CHPs also sell deworming medications and mosquito nets, on which we have completed evidence reviews and believe to be effective. However, the manner in which these products are distributed (one-off purchases rather than community-wide distributions) may affect their impact. In addition, these products account for a small portion of Living Goods’ sales.

Other products and services may also contribute to health, but we have not reviewed the evidence on their impact. Such effects might include improved maternal health from pregnancy support and post-natal visits, reduced indoor air pollution and injuries resulting from use of cookstoves and solar lighting, improved nutrition from the use of fortified foods and vitamins and minerals, and reduced infections from the use of delivery kits and soap for handwashing.

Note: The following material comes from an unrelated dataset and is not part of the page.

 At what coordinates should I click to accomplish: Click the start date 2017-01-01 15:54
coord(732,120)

Note that evidence that the products CHPs supply improve health would not be sufficient to demonstrate Living Goods’ impact, because households might obtain the products from other sources in the absence of CHPs. However, this evidence helps provide context on whether the results discussed in the next section are plausible.

Living Goods notes that the drugs it sells are free in public facilities, but that clients may prefer to buy from CHPs because of the cost of traveling to facilities and possibility that the facility will be out of the medicine. According to Living Goods, clients may also be reluctant to buy drugs from other private providers because of the risk of getting a counterfeit medicine.46 Living Goods sent us a study conducted at the midline of its RCT that claims that both availability of counterfeit drugs and drug prices decreased at private retailers in areas where CHPs worked.47 Additional results on these potential effects will be made available when the full RCT is published. We have not yet reviewed the midline study or vetted other claims about how and why consumers choose to obtain medicine.

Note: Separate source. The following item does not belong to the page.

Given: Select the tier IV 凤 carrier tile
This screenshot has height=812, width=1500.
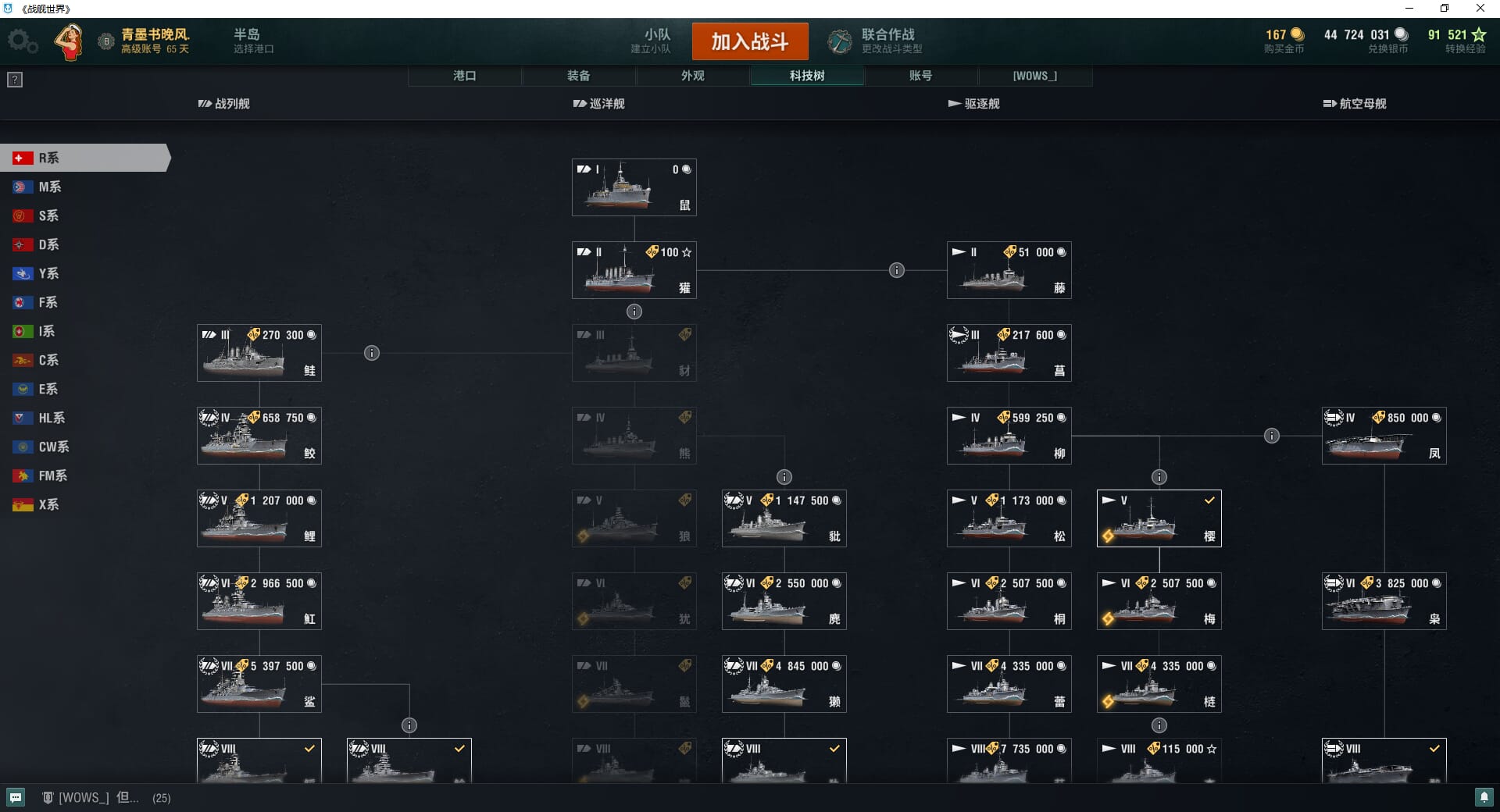Looking at the screenshot, I should pos(1384,436).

What does the randomized controlled trial of Living Goods’ program say about its impact?

Researchers conducted a cluster-randomized controlled trial (RCT) of the CHP program in Uganda between 2011 and 2013. The study included both villages served by CHPs managed by Living Goods and villages served by CHPs managed by BRAC.48 The researchers have published an abstract on the study, and shared a more in-depth report with us. The more in-depth report is not yet cleared for publication because the authors are seeking publication in an academic journal.49 The report we have seen is not a full write-up; it lacks details such as a description of the baseline survey, analysis of sample attrition, and confidence intervals for results. We plan to publish a review of the study once the authors have published the full report.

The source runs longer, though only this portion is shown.